WARY taxpayers in the San Mateo Union High School District have to be keeping their fingers crossed these days. The district's handling of financing aspects of projects related to a $137 million construction bond issue approved by voters in 2000 has been less than stellar. In a nutshell, by borrowing needed money to be repaid with anticipated revenues that didn't pan out as projected, the district is in a bind. Again.

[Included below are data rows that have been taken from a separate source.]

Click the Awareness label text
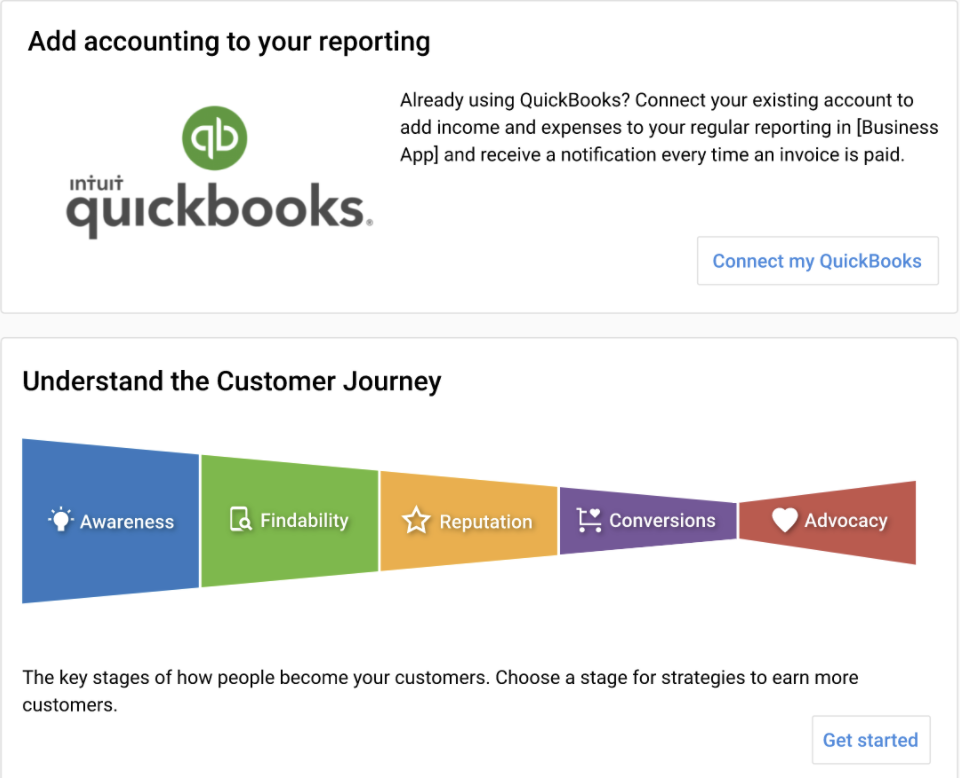This screenshot has height=778, width=960. (x=127, y=522)
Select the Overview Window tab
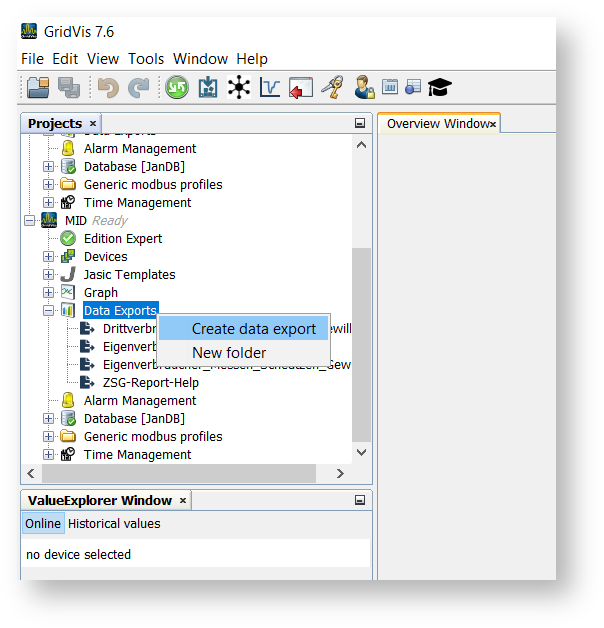This screenshot has width=604, height=628. pyautogui.click(x=436, y=124)
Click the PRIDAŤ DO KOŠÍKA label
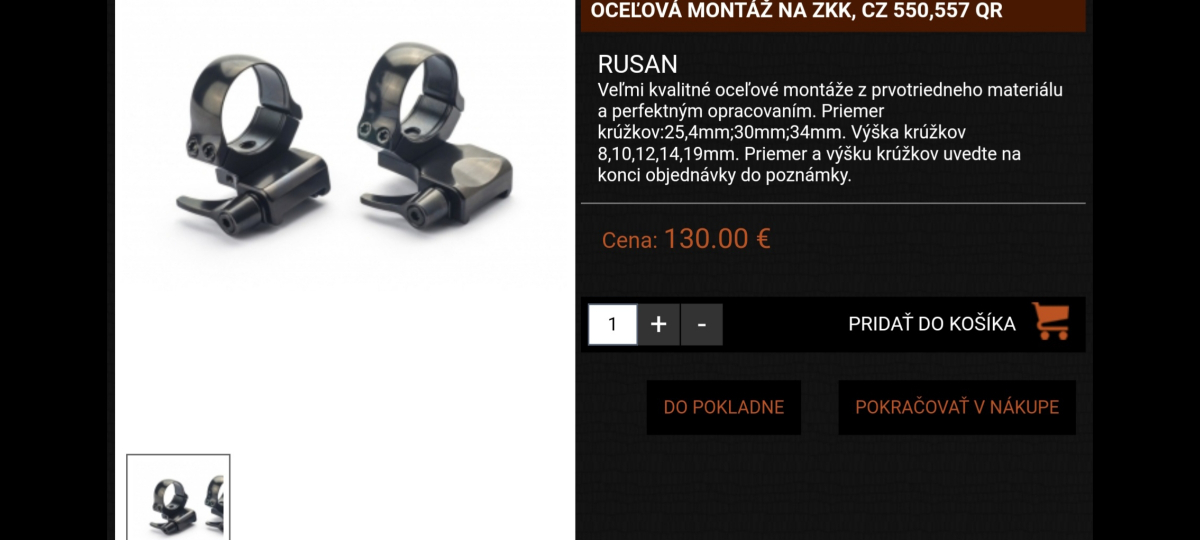 pyautogui.click(x=931, y=324)
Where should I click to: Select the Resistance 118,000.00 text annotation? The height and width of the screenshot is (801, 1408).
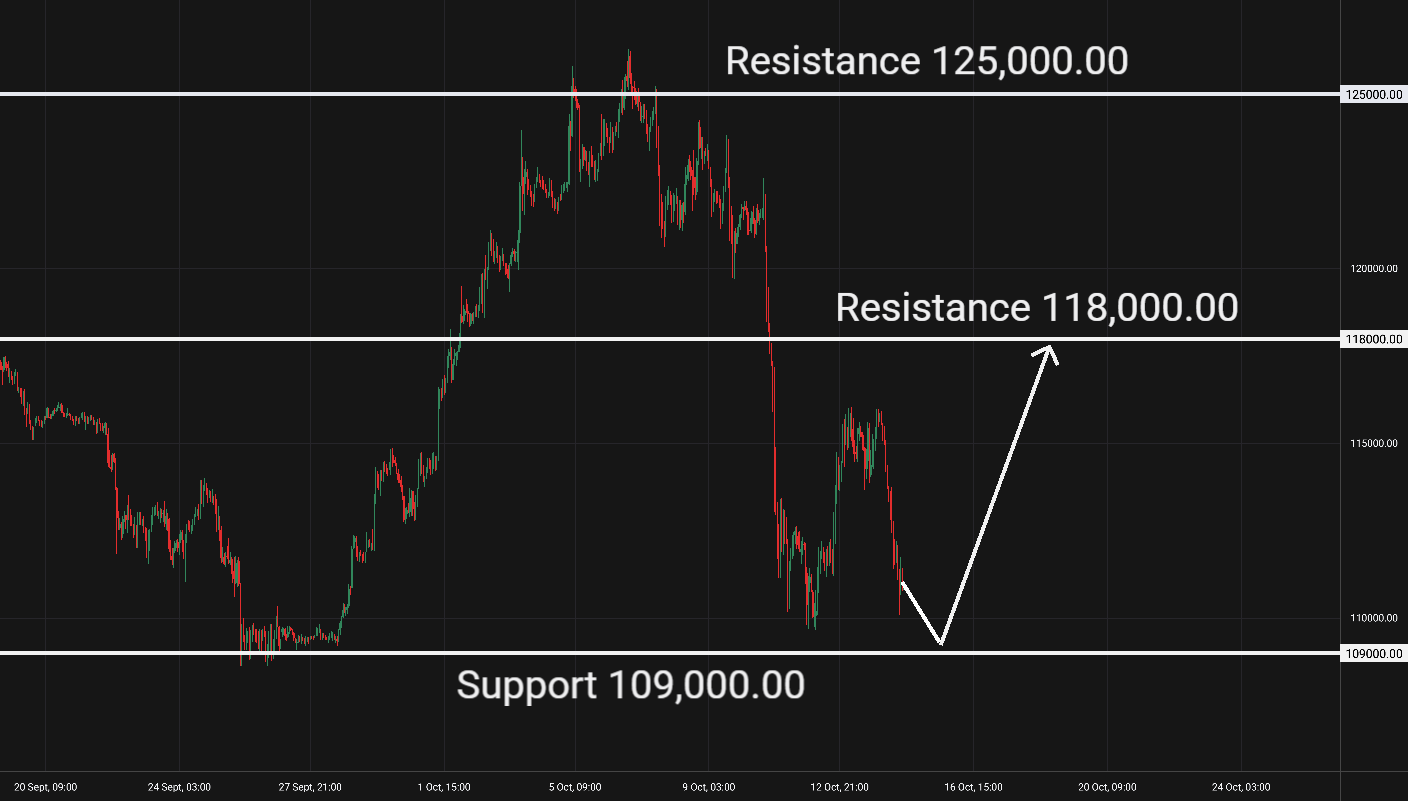tap(1036, 307)
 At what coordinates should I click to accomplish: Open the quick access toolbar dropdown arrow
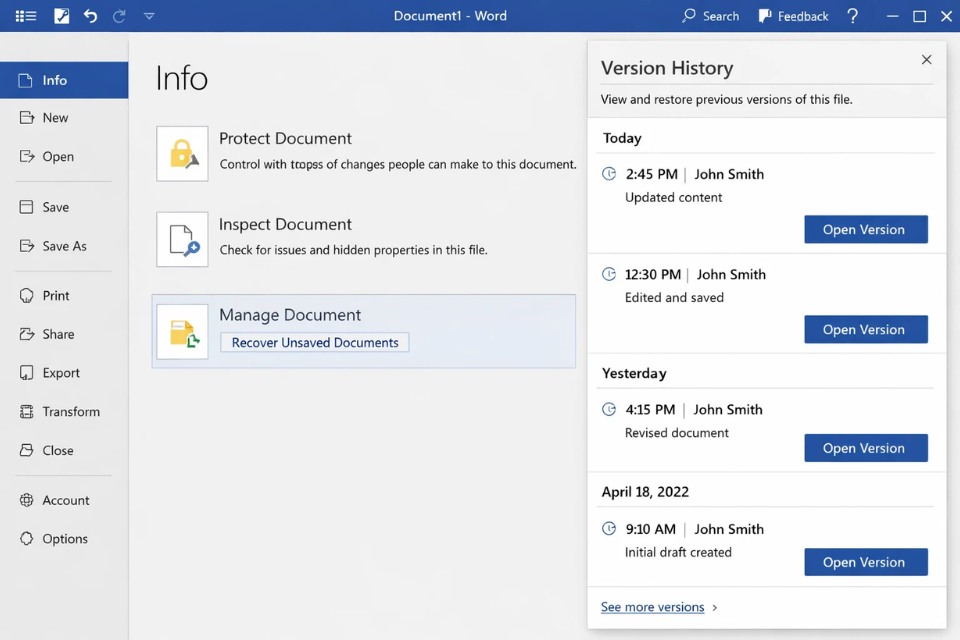149,16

Last week, its trustees considered a proposal to bundle the district's loans, trimming the first-year payment to $475,000. It is expected that the board members will vote on the arrangement March 8. But that's not all. The $137 million bond measure is not alone. Last November, the generous citizenry went even further. In an act of somewhat surprising faith, they voted to OK another massive district bond package, in spite of strong evidence of fiduciary fumbling. That one was for a whopping $298 million. So, now, the district and its officials are dealing with what amounts to a mountain of moolah, a grand total of $435 million. The figure especially when you factor in interest payments of perhaps $350 million or so is really quite stunning. And the question becomes: If the district's policy-makers found themselves flummoxed by the twists and turns of dealing with the first bond, what happens with the second one? Fortunately, the district is getting some help. The San Mateo County Office of Education is monitoring all of this very carefully. Thank goodness. The stakes and the public dollars involved are large. And confidence in the district's ability to deal with that pile of cash is ebbing away quickly.
CRESTMOOR HIGH Still on the subject of the high school district, it has been noted that one of the properties used as loan collateral has been Crestmoor High School. The San Bruno campus hasn't been used as a comprehensive secondary institution since 1980. The district hasn't made a concerted effort to sell off even a portion of the acreage for many years. But, if Crestmoor is collateral, then it must have value as real estate. Why else would a lender agree to the loan? Perhaps it's time to take another look at Crestmoor. In the past, San Bruno officials have opposed any development on the site. District Superintendent Sam Johnson has steadfastly indicated that Crestmoor is a resource he doesn't want to lose. But, who knows, maybe times and financial pressures have changed in this regard
- Written by Fiona
"its trustees considered a proposal to bundle the district's loans, trimming the first-year payment to $475,000."
How can a district that owes $73 million only pay $475,000 per year in payments toward the loan? What are the size of the loan payments in the future?
This is very misleading. Is it that in the first year, only an additional $475,000 beyond the developer's fees will be needed?
Why are the developer's fees going to construction and not into the classroom as intended.
Even if developer's fees can go into construction, why would we use these for construction when they are better used for the classroom. We approved bond money for construction.